» TASK TO CARRY OUT
As you look over the data below, please find each line where the word "computer" appears, then copy it.

» DATA PROVIDED
Segment Open

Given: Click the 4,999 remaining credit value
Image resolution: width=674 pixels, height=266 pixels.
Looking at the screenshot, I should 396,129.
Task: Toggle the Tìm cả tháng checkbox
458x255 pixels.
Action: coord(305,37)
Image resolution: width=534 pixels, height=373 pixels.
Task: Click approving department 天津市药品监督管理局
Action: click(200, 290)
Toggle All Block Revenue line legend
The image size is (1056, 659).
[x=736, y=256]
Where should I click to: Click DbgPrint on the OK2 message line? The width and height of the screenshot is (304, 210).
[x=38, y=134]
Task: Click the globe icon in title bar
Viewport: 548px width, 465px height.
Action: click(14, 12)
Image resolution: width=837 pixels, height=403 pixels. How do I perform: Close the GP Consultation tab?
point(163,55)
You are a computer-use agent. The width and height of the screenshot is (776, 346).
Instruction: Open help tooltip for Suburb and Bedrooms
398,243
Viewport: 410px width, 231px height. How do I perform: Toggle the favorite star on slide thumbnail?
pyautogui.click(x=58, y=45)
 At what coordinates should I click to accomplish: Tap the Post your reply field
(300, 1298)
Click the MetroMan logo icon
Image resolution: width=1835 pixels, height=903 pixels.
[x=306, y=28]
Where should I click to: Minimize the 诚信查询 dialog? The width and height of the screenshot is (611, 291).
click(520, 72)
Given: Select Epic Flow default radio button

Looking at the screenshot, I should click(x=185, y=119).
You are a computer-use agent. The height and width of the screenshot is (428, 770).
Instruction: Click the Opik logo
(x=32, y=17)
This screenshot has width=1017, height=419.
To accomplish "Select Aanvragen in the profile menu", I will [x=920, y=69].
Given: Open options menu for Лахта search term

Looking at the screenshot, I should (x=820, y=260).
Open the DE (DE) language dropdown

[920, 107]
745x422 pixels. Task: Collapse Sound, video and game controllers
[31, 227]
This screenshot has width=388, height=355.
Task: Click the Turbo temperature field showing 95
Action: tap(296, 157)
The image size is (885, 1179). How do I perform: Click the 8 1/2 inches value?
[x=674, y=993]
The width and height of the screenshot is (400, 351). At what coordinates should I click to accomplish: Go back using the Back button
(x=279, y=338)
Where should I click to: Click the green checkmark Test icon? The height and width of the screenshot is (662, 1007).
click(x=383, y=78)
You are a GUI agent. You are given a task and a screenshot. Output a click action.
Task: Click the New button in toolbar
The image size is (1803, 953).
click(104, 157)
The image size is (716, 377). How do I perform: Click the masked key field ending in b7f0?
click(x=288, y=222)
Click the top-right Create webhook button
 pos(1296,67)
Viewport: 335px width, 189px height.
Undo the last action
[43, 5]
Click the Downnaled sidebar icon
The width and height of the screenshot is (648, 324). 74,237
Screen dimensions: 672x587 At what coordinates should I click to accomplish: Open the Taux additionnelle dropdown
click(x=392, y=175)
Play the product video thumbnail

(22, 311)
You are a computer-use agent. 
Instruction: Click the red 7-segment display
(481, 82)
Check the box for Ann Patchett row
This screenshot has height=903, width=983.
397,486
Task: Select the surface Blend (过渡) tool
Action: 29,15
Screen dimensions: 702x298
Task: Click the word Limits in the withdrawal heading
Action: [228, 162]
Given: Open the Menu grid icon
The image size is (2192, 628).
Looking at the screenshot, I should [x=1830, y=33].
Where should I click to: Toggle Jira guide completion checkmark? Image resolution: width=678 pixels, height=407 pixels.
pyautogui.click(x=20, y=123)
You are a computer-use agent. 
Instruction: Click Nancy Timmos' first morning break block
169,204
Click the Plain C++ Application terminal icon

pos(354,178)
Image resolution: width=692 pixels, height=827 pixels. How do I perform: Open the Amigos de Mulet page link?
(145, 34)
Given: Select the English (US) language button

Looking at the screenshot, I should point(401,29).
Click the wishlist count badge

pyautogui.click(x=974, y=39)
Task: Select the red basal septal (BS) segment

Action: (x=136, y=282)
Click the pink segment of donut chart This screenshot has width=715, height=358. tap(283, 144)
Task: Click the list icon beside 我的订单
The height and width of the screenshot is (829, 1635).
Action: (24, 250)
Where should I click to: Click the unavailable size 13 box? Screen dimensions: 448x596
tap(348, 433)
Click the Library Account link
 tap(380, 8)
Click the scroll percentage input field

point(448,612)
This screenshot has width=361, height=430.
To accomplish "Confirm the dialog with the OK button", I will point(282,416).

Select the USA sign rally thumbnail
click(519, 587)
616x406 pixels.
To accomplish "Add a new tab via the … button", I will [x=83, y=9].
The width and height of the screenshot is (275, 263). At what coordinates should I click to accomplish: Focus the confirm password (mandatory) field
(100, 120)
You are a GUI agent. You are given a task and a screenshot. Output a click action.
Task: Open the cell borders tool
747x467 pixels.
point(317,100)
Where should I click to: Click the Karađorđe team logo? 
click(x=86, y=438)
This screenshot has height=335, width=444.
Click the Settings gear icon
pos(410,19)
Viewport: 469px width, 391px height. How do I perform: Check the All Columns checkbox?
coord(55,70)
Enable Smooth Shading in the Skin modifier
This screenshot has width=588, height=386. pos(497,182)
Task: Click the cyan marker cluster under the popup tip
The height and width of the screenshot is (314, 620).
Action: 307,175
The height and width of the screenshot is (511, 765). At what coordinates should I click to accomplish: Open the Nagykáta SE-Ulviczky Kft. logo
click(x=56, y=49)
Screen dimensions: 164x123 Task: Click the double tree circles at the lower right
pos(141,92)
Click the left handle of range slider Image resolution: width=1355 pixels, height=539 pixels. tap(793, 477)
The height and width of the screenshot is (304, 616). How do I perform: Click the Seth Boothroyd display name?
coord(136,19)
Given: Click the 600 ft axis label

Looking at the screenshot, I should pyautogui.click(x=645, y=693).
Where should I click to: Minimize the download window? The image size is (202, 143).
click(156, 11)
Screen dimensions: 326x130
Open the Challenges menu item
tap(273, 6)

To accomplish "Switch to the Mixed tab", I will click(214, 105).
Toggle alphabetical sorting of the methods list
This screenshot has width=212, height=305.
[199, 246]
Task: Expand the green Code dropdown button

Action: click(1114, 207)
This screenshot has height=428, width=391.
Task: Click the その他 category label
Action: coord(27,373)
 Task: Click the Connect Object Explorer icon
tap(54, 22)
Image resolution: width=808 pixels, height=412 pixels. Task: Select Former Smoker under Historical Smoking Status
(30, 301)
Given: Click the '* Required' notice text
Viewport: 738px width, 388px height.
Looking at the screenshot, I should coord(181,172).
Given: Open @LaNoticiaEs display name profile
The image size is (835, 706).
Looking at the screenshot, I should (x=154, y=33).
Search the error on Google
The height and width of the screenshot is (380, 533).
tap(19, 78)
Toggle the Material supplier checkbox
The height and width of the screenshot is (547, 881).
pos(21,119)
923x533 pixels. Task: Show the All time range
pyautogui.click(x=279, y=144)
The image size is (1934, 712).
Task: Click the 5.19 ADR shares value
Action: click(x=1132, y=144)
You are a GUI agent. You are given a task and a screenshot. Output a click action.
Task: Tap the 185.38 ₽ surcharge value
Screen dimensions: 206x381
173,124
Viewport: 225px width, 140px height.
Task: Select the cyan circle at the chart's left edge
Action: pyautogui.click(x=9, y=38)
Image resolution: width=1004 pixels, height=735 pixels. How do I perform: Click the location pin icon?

Segment Closed

» REPLY
You are a computer-use agent. The width and height of the screenshot is (776, 346).
You are a computer-use agent. The height and width of the screenshot is (428, 770).
You are a computer-use agent. 
You are a computer-use agent. 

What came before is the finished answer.